Step 1 of 12 to get started investing
Get the Right Mindset
So, what is the right mindset to start investing? Well, before I answer that I will give two incorrect, but popular mindset options. 1) Complete pessimism. This one sounds like this, "Don't invest in the market unless you are ready and able to lose everything you invested". Whoa, hold on a second. While it is possible to lose everything when investing in the stock market, I believe this mindset to be too extreme. If you plan on losing everything you probably will not ever get started, and if you do, you will be too cautious to actually make any money.
2) Complete optimism is the other popular mindset. This one goes like this, "I'll invest in some high risk stuff, buy low, sell high, and make a killing in no time." Also problematic because while this is possible, its likelihood is similar to winning the lottery.
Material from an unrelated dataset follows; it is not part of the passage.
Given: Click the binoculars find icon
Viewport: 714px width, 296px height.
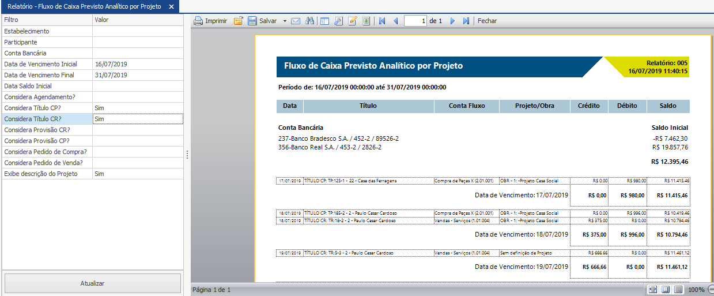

Neither of these individually is the correct mindset, but I believe a combination of them does lead to the correct one, which I will call - Cautious Optimism. With Cautious Optimism you can mentally understand that you can lose everything that you invested, but realize that this is highly unlikely unless a global market collapse occurs. With proper diversification your investments should cover a wide range of sectors and countries which will hopefully keep you from big losses.
While understanding the possible downside, Cautious Optimism also allows you to plan on making money in the market (otherwise what is the point?) but realize that it will be a slow process. Overnight riches are rare in the market, but long term success is extremely common. Knowing that it will probably be a long bumpy ride to financial freedom will allow you to not worry about daily fluctuations and stay focused on the overall picture.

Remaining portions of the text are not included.